TEXTO DO DOCUMENTO:
※
Hoje vejo as escolas privadas em polos, e infelizmente não me refiro aos da Geografia… As escolas estão se agrupando sob rótulos que viraram identificação comercial. Existem as bilíngues e as internacionais, as construtivistas e as tradicionais, as laicas e as religiosas. Temos também as waldorfianas e as montessorianas, para não falar das que seguem uma abordagem específica, como Reggio Emilia. Há também as que oferecem um combo: leve uma escola construtivista, piagetiana e bilíngue, mas pague apenas uma! Haja entendimento para tanta diversificação. Ser família hoje não está fácil, não… E o professor tem que trabalhar um montão para dar conta de tanta requisição!

Mas às famílias, digo com muita franqueza: em tempos de fartura na oferta, a demanda deve ser mais criteriosa. Ao escolher uma escola, faça o seu trabalho de casa: pesquise, investigue, pergunte. Faça uma ou várias visitas, imagine sua criança naquele local, converse com outras famílias para verificar se há alinhamento de princípios e valores e se aquele ambiente é o melhor para oferecer aos seus filhos. Pense que a parceria que você está prestes a firmar com uma escola não é uma mera transação comercial. É o início de uma profunda relação de respeito, confiança e colaboração. Respeito demanda conhecimento, e colaboração requer confiança. Isso dinheiro nenhum paga ou produz. Tem de ser cultivado, construído e alimentado. E essas coisas fazem parte do pacote: ser família não é apenas custear, é preciso participar!

E aos membros da escola, digo com igual sinceridade: quem não pode com mandinga, que não carregue o patuá. Trabalhar com Educação hoje é um desafio dos mais difíceis, que precisa ser então encarado com seriedade, constância e tolerância. Exige rigor para dizer os nãos necessários e paciência para conquistar os louros de aprendizagens de impacto. É necessário dialogar com mais parceiros, como psicólogos, terapeutas e médicos. É preciso trazer a família para dentro da escola e construir uma comunicação pautada em evidências, informações objetivas e de qualidade. A era do achismo já se findou.

Caso a escola se identifique como de determinada corrente de pensamento ou se paute por uma teoria de aprendizagem, sua atuação – ou a forma como conduz a aprendizagem – deve ser clara tanto para os alunos como para os professores. A coesão deve nortear sua atuação, e a coerência deve ser entre ideias e fazeres. A comunicação é uma das tarefas que a escola precisa desenvolver com maior profundidade, pois confiança não é um direito, e sim um presente: ela precisa ser merecida.
※
OBJETIVO DO EXERCÍCIO:
Responda com base no texto sobre a escolha de escolas:
1. Que abordagem específica é citada como exemplo logo depois das escolas waldorfianas e montessorianas?
2. O que demanda conhecimento e o que requer confiança?
3. Com quais parceiros a escola precisa dialogar?
※
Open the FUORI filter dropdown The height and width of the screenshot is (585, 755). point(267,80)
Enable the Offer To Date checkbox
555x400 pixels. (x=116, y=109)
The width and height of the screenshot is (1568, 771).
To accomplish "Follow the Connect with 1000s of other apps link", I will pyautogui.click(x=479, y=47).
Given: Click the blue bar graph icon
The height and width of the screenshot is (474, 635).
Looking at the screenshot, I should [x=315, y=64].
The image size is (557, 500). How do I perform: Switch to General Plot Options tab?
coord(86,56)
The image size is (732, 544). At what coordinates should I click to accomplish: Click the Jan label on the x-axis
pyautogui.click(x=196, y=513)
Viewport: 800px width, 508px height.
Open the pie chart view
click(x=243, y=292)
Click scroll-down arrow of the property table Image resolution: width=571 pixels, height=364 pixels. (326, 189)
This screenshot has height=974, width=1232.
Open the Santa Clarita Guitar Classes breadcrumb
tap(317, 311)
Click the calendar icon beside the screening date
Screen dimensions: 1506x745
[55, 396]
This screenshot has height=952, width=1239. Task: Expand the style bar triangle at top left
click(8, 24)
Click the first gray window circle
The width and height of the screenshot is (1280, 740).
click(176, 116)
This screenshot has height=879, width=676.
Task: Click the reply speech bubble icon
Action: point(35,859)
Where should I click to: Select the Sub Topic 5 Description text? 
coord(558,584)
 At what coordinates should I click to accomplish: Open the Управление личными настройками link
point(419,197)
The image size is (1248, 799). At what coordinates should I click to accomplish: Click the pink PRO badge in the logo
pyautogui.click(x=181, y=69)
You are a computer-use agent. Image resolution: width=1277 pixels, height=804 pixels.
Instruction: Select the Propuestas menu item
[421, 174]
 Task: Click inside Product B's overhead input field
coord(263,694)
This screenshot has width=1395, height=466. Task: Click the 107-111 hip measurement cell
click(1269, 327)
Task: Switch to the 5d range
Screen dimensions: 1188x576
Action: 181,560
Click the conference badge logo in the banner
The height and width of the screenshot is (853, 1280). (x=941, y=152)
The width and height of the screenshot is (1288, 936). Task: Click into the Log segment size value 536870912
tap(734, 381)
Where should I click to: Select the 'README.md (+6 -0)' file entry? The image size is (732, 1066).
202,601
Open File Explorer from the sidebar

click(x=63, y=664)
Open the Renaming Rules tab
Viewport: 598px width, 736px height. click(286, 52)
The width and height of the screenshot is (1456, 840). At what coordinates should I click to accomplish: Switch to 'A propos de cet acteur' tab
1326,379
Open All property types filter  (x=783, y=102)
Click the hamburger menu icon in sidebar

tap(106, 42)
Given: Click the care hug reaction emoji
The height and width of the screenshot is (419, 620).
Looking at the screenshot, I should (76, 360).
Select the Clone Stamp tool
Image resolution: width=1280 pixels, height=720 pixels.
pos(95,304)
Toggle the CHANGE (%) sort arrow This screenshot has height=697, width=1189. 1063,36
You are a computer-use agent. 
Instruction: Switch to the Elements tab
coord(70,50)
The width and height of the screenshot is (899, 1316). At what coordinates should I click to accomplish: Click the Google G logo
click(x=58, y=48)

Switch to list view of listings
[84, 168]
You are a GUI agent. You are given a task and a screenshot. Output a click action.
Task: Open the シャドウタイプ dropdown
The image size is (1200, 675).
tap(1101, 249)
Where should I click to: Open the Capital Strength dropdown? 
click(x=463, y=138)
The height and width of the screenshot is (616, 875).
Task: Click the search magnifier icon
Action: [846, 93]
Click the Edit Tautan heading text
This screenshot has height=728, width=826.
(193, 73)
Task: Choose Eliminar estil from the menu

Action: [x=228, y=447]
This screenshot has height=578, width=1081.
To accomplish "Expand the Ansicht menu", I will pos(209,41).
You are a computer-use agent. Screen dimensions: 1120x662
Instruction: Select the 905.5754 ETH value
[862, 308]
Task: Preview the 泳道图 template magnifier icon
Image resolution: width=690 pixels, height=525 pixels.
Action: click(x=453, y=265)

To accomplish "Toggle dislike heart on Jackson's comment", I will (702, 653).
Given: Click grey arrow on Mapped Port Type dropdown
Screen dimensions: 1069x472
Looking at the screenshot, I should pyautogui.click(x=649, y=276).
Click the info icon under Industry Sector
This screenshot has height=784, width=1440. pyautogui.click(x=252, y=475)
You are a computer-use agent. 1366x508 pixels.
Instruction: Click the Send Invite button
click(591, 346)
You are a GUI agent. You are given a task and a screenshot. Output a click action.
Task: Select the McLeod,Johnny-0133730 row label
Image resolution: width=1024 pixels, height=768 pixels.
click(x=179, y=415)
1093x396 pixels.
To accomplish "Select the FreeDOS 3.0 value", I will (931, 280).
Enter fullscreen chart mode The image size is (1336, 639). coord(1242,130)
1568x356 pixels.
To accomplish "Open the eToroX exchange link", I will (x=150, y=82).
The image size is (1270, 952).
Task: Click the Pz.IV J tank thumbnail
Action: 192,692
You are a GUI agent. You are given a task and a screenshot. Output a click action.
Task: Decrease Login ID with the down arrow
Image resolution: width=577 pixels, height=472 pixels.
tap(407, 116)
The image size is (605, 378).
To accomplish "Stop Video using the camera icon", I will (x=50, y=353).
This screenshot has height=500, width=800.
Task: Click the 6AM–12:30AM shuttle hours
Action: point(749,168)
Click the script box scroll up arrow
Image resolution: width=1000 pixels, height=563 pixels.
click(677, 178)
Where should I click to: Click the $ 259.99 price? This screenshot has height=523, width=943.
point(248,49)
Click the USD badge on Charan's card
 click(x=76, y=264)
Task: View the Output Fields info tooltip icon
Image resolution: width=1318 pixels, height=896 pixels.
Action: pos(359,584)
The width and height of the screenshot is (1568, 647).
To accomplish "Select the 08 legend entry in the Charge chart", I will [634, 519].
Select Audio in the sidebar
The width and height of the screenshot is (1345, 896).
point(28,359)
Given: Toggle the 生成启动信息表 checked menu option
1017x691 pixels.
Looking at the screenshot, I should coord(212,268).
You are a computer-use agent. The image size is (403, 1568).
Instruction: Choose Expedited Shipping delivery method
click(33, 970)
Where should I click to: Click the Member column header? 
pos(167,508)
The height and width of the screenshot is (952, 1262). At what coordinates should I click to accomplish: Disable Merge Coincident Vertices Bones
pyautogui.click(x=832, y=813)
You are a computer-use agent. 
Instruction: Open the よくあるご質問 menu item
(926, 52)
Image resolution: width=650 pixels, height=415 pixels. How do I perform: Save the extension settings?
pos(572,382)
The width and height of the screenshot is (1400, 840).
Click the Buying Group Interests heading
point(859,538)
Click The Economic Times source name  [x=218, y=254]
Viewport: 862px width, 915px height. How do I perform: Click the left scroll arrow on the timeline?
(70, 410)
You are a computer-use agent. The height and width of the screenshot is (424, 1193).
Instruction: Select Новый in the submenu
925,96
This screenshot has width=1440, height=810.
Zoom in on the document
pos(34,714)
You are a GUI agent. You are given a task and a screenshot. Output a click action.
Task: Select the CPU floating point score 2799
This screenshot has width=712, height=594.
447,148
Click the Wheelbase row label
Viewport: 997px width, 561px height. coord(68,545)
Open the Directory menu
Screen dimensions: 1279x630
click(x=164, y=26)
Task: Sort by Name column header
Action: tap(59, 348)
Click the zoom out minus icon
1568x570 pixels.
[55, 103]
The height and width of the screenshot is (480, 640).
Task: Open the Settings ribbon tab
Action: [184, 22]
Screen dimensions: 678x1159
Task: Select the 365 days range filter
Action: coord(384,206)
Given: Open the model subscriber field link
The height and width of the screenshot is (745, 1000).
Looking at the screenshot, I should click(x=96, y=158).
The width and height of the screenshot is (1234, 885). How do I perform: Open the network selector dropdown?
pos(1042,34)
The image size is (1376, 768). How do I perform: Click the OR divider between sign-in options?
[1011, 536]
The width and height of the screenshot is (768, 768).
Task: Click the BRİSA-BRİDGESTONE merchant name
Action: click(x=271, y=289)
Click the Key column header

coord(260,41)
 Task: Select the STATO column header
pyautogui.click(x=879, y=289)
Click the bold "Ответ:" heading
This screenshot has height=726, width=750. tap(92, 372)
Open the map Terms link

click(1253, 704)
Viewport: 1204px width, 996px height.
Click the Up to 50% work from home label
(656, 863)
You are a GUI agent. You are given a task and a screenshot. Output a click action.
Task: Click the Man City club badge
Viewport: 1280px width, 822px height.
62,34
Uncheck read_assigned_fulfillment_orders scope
※
RESPOSTA AO EXERCÍCIO:
1. Reggio Emilia.
2. O respeito demanda conhecimento, e a colaboração requer confiança.
3. Com psicólogos, terapeutas e médicos.